Contemplated as a dreaming process, the fact that the apocalypse archetype is activated deep within the human psyche and is playing itself out collectively in the world means that the Self, or what some call God, is incarnating; but this time, instead of incarnating through one man, as “It” did a little over two thousand years ago through the chosen person of Jesus, God is incarnating in modern times through the collective unconscious of all of humanity. This is a big discovery, of the greatest significance, something genuinely worthy of our deepest attention. To realize that the God-image is transforming and Incarnating itself through humanity is to be contributing to and supporting Its transformation and Incarnation. The degree to which we comprehend this process is the degree to which we become active participants contributing to the very process we are comprehending.
The ancient art of alchemy unconsciously prefigured, presciently anticipated, and symbolically expressed that the opus Christi (work of Christ) is transferred to the individual, as human beings themselves have now become the bearers of the divine mystery. In a further iteration of the divine Incarnation, it is as if the New Testament has turned into an even newer one—the Newer Testament—with us as its living tabernacles. We “find ourselves” in the present moment participating in a genuine “Second Coming,” only this time the “Incarnation” is happening within and through the unconscious of all of humanity. It is as if we ourselves are potentially the Messiah for whom we have been waiting. In an insight with profound relevance for us today, the ancient alchemists had the epochal, revolutionary, and evolutionary realization that we are all collaboratively playing a crucial, participatory role in the Incarnation and, if we can speak in such human terms, evolution of the divine being. The alchemists realized that in a cooperative venture, God and humanity (or in psychological language, the ego and the Self) mutually redeem each other, whereby God descends into the human realm and humanity rises up and ascends to the realm of divinity. Just as in alchemy, the interaction between the subject and the object reciprocally transforms both. The alchemical symbol of the “lapis” (which symbolizes the alchemical gold and the philosopher’s stone—the highest, most supreme value, i.e., the Self) was expressing something created by and yet supra-ordinate to humanity. Participating in the transformation and Incarnation of the deity, the alchemists developed a relationship with, became assimilated into, and thereby became a channel for the Incarnation of the emerging Self. Wetiko requires us to put on our alchemical garments and vestures of light and in a very real sense, become “living philosopher’s stones.” Paradoxically, humanity is a living, breathing alchemical vessel in which spirit has seemingly become trapped, while simultaneously being the very instrument through which spirit becomes materialized in space and time so as to be liberated into greater orders of freedom. As the ancient alchemists intuited, it is as if God, with our help, is born into and out of humanity. Deo concedente —God willing—as the alchemists never failed to add.

:: Supplied data ::
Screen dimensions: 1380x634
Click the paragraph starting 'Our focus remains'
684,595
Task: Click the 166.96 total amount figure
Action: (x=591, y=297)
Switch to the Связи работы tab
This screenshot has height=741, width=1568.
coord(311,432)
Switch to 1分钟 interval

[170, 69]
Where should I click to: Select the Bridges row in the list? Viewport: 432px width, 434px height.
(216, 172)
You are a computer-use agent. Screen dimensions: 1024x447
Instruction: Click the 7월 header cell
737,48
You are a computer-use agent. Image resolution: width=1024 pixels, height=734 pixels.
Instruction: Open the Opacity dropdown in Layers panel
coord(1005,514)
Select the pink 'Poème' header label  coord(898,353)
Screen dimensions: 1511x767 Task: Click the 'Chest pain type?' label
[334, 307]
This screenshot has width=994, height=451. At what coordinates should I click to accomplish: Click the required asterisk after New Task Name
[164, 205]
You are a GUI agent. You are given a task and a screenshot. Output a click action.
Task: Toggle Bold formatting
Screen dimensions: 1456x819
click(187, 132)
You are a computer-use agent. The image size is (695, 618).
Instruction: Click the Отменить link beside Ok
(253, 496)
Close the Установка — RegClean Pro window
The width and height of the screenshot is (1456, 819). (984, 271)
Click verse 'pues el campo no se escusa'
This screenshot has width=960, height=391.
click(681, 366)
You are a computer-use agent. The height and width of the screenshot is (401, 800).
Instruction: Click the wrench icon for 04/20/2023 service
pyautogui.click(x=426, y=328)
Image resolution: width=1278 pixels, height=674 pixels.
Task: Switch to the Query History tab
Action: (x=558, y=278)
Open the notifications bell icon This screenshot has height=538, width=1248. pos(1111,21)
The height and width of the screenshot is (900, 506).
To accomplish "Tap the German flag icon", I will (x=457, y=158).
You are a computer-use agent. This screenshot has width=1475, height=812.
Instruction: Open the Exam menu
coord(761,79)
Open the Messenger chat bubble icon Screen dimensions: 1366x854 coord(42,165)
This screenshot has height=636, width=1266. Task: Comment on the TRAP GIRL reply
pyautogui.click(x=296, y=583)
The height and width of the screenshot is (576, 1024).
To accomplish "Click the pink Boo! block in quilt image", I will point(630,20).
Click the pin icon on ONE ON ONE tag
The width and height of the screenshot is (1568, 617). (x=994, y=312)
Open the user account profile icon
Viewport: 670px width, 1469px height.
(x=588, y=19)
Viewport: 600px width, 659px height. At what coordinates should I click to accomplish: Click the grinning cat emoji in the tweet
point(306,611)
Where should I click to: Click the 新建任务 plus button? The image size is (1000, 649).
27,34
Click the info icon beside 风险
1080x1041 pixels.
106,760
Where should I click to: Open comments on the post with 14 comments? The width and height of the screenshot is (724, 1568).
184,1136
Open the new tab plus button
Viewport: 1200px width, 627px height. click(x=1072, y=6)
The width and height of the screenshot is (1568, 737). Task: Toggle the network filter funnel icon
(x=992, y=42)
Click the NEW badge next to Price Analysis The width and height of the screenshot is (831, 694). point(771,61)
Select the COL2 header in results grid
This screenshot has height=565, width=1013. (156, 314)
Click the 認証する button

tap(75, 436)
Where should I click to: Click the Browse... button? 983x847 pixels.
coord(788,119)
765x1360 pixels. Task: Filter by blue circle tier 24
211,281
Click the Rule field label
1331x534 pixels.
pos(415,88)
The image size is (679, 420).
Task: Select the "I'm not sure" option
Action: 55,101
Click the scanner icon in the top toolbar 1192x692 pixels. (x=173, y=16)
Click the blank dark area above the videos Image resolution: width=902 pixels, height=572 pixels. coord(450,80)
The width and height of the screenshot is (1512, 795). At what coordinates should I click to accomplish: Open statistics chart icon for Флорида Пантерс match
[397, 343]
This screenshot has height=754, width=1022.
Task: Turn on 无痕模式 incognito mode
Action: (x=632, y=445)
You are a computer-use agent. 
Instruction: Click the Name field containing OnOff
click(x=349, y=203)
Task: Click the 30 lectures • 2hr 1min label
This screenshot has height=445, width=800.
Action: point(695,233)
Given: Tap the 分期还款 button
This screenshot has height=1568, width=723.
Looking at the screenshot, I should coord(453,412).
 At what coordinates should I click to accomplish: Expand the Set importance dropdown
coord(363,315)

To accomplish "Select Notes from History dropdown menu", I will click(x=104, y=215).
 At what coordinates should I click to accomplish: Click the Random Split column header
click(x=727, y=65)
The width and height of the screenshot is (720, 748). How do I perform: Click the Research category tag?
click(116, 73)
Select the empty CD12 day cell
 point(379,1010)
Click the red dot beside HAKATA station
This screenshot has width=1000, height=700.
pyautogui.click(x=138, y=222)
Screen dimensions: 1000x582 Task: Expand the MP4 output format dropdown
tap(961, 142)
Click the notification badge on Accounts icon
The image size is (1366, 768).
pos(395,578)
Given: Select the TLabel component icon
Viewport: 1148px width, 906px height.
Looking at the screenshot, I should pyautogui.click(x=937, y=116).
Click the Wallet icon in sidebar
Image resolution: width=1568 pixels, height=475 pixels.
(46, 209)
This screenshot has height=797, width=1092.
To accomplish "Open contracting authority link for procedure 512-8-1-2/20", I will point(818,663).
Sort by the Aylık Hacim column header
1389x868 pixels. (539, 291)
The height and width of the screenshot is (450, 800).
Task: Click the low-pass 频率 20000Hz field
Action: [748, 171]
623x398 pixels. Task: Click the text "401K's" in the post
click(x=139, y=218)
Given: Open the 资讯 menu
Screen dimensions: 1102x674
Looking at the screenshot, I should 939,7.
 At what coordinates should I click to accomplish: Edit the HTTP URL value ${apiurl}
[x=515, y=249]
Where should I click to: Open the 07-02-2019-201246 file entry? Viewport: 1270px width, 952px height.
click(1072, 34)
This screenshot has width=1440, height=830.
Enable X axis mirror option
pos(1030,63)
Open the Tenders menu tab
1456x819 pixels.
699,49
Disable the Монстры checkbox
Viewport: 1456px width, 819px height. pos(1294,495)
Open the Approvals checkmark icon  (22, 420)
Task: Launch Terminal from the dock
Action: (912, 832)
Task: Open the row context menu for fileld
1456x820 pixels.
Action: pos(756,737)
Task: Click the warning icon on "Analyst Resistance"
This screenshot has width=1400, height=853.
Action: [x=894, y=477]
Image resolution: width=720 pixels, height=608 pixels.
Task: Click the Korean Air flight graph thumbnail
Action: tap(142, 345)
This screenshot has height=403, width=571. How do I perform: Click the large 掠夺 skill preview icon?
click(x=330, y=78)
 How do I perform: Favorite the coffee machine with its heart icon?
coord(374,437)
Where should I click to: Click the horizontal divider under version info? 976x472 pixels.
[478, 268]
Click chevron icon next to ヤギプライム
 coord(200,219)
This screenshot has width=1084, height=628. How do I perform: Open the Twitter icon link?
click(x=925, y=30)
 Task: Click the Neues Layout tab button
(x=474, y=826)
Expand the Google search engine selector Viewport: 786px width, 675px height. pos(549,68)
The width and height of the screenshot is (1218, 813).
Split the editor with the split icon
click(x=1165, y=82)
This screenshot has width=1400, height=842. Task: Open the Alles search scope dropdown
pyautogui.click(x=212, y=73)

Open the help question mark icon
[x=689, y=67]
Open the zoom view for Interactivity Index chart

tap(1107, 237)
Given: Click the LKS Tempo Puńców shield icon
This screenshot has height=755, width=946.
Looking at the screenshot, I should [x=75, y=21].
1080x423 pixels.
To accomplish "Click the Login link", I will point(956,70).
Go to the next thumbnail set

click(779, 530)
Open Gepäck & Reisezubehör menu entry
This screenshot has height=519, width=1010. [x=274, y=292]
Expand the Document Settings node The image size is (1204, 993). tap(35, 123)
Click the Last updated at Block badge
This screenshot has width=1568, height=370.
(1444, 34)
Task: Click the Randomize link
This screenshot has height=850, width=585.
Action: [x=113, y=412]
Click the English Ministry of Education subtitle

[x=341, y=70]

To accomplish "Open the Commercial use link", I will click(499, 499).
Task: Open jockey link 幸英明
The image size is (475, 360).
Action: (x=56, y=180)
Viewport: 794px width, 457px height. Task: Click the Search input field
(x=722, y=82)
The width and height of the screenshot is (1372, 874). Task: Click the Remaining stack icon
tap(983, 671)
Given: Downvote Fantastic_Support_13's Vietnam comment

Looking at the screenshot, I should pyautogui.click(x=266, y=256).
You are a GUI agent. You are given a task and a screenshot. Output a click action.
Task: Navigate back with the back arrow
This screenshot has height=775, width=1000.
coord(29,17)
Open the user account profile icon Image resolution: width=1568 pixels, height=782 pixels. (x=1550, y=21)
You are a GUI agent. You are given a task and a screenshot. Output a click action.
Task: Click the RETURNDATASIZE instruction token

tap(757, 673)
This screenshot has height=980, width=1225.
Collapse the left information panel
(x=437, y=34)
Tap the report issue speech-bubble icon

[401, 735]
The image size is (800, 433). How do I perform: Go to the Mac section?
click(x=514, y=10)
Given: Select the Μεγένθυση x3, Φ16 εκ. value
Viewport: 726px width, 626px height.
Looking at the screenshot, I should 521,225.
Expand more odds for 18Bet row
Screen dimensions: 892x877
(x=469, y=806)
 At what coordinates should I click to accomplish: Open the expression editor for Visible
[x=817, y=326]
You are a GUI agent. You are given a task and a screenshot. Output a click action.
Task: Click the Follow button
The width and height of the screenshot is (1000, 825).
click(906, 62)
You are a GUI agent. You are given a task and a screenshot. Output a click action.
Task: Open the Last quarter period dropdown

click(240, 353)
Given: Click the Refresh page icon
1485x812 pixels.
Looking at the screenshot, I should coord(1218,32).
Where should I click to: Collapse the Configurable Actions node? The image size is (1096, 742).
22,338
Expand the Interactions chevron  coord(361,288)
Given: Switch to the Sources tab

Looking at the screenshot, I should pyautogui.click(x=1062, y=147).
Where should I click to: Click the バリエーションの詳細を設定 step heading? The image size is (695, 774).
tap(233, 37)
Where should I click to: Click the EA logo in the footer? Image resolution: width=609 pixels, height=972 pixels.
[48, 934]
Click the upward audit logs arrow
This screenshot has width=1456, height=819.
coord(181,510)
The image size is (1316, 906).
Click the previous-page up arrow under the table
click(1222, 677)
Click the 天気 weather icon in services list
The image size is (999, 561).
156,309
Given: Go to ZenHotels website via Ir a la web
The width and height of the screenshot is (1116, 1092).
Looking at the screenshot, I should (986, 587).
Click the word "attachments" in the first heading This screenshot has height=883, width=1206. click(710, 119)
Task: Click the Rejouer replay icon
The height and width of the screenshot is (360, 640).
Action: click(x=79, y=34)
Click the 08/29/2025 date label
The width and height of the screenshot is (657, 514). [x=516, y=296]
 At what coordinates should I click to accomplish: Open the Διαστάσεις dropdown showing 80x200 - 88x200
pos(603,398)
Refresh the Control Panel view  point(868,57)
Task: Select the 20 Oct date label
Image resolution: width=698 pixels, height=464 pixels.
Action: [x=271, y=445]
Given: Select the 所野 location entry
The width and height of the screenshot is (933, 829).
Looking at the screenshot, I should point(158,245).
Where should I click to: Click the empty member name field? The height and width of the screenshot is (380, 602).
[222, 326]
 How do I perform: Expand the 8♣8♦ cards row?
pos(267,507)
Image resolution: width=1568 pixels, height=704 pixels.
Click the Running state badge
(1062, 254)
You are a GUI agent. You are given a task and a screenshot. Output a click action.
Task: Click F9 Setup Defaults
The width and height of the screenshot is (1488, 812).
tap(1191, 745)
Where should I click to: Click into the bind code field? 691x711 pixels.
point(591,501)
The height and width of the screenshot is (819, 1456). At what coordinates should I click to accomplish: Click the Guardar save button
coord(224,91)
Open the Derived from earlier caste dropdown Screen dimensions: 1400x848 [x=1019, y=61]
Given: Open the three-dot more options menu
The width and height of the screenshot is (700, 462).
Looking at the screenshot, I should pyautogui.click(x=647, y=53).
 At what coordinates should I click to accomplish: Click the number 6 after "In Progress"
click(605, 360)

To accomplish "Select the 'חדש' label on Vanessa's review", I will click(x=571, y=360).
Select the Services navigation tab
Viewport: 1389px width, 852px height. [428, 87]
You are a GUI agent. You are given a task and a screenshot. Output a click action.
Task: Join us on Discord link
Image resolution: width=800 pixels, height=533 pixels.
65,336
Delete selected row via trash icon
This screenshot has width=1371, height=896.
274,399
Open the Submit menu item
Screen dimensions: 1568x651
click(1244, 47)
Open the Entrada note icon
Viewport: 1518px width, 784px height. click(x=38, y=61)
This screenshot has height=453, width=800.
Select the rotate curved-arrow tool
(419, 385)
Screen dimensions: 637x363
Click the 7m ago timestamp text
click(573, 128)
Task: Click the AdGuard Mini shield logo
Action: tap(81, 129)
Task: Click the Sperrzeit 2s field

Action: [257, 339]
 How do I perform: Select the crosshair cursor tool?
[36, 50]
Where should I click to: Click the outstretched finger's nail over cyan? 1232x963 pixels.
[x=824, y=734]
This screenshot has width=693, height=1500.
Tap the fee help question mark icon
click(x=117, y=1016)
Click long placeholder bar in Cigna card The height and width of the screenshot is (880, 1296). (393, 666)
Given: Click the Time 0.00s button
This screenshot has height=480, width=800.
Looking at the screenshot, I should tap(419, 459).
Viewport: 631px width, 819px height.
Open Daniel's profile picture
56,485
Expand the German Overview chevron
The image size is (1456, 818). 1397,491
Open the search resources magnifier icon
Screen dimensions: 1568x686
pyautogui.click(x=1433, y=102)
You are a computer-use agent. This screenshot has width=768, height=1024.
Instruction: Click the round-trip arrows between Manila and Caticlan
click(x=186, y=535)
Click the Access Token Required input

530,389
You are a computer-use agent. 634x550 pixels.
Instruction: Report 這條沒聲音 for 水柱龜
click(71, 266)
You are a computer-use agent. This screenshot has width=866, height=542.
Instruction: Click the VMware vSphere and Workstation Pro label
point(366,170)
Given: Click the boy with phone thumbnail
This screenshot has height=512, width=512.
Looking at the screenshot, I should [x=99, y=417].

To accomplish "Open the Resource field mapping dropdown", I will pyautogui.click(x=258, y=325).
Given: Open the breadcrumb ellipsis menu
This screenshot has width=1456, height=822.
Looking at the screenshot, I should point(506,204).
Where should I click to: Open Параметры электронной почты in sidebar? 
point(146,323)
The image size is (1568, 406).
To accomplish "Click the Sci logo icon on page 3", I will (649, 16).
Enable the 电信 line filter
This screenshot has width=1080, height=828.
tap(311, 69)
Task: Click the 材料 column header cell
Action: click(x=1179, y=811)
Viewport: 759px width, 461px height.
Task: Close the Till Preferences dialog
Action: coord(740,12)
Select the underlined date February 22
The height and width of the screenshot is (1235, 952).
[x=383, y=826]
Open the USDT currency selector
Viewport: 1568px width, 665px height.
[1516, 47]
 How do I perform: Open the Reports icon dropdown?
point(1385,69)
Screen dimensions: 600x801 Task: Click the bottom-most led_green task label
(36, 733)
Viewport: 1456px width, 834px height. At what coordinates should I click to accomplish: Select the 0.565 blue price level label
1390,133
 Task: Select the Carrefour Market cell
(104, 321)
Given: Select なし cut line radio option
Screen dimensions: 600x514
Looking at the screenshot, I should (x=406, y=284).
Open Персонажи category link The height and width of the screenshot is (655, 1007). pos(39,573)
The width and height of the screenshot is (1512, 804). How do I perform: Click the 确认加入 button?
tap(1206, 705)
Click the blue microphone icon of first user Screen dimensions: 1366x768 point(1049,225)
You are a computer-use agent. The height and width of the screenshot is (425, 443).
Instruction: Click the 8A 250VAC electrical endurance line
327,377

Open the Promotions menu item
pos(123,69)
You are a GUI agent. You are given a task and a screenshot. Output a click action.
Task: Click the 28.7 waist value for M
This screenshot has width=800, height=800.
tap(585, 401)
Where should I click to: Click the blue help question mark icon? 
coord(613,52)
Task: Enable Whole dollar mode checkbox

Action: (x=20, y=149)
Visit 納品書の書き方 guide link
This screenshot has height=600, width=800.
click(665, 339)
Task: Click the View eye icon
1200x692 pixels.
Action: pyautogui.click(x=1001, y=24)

:: Tasks and exercises ::
**1)** List every word or phrase that the passage on alchemy and the divine Incarnation places inside quotation marks.
**2)** Continue the passage on alchemy and the divine Incarnation, picking up after its final sentence.

:: Responses for each task ::
**1)**
It
find ourselves
Second Coming
Incarnation
lapis
living philosopher's stones

**2)**
Instead of leaving the work of redemption to an autonomous divine figure, alchemy was an expression of the dawning realization that we ourselves play a crucial role in this process. The incarnation of the (Higher) Self can only be accomplished if humanity becomes conscious of this deeper, archetypal process in which it has gotten drafted, because consciousness is the agency of transformation and incarnation for both the Self and humanity. In a mutual alchemical opus, the ego and the Self reciprocally and collaboratively redeem each other: the ego needs the guidance and support of the Self, while the latent Self needs the cooperation and participation of the ego in order to incarnate in embodied form. The ego is the child of the timeless Self, as the Self is the source of the ego’s being. At the same time, the realized Self can only be born in time and space through an ego. This is why Christ, who symbolizes the Self, in addition to being called the “Son of God,” is also referred to as the “Son of Man.” The formless Self emerges in embodied, incarnate form as a result of an encounter with a conscious human ego; the Self is therefore called the son of man, or the child of the philosophers (i.e., the alchemists). The alchemists’ art allows God to know Itself by creating Itself through the individual alchemist. To quote an ancient alchemical text, the “Stone [i.e., ‘the philosopher’s stone,’ a symbol of the awakened state of consciousness] can only be brought to its proper form by Art.” 2 Notice the key role that “Art” plays in the Incarnation of the deity itself. Through their sacred art, the alchemists, in discovering the philosopher’s stone, were literally re-creating themselves in its image, becoming living philosophical stones, as they participated in the process of creating consciousness. Individuation is Incarnation.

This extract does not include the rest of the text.